ACTIVITY
Across the records below, how many lines include the string "will"? Respond with the number only.

------------------------

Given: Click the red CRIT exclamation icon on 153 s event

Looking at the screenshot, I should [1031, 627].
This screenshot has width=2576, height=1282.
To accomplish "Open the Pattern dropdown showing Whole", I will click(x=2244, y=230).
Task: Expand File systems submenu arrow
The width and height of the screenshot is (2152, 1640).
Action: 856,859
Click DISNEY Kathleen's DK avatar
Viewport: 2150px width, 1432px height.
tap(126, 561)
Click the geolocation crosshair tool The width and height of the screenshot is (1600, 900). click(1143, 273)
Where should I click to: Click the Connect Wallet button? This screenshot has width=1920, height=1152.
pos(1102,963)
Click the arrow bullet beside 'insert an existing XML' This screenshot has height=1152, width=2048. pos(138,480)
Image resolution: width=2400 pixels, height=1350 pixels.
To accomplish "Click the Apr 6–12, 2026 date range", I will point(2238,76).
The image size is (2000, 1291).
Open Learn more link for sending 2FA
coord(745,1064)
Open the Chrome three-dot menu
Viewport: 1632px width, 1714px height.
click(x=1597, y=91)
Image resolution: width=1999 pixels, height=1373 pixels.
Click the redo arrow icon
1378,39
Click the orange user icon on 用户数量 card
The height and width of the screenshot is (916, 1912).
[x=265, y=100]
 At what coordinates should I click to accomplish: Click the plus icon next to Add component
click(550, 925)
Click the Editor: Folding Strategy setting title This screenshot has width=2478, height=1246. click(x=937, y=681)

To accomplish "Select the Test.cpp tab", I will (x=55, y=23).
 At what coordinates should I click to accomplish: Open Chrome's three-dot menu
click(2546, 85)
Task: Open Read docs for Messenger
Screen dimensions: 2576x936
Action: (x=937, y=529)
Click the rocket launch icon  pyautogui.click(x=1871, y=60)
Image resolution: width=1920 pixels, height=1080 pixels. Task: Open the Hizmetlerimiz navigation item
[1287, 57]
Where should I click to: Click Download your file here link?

------------------------

RESPONSE TO THE EXERCISE
3